= Job Komol =

Cameroonian footballer

Job Jean Black Komol Ngolo Boue Kouch (born 1 December 1981 in Douala) is a Cameroonian former professional footballer who played as a defender.

Komol played at Rail FC in Douala and was spotted at a youth tournament in France with the Cameroonian youth squad by Jan Streuer who brought him alongside Émile Mbamba and Soné Masué Kallé in the Vitesse Arnhem youth academy in the Netherlands in 1997. Komol was doing well in the youth and in the second team and he was training with the first team. On 15 November 2000, Vitesse chairman, Jos Vaessen, announced that Komol tested positive for HIV. Komol was the first player in Dutch football with HIV and this caused a shock. Clubs started testing their players and questions arose over whether the disease could be transmitted during the game. Komol's playing license was suspended by the KNVB. Research showed that the risk of transmission during the game was less than 0.1% in Komol's case.

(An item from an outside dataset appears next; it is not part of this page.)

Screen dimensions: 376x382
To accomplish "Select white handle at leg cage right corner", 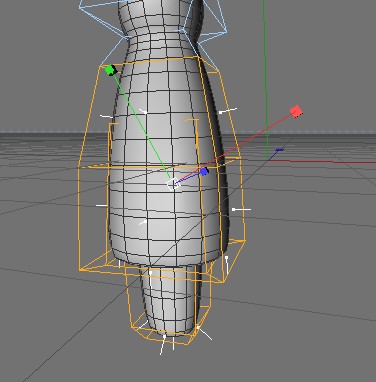I will click(204, 333).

He was allowed to play again but the treatment of his disease prevented him from making the Vitesse team again. Because of his disease, Komol was granted permanent residency in The Netherlands. In 2005, he had an unsuccessful trial at Go Ahead Eagles and he played in the 2007–08 season at De Bataven in the Hoofdklasse. In 2008, he started playing at lower amateur side SMC and since 2010, he played at VV Erica'76, which merged to VV Dieren in 2012.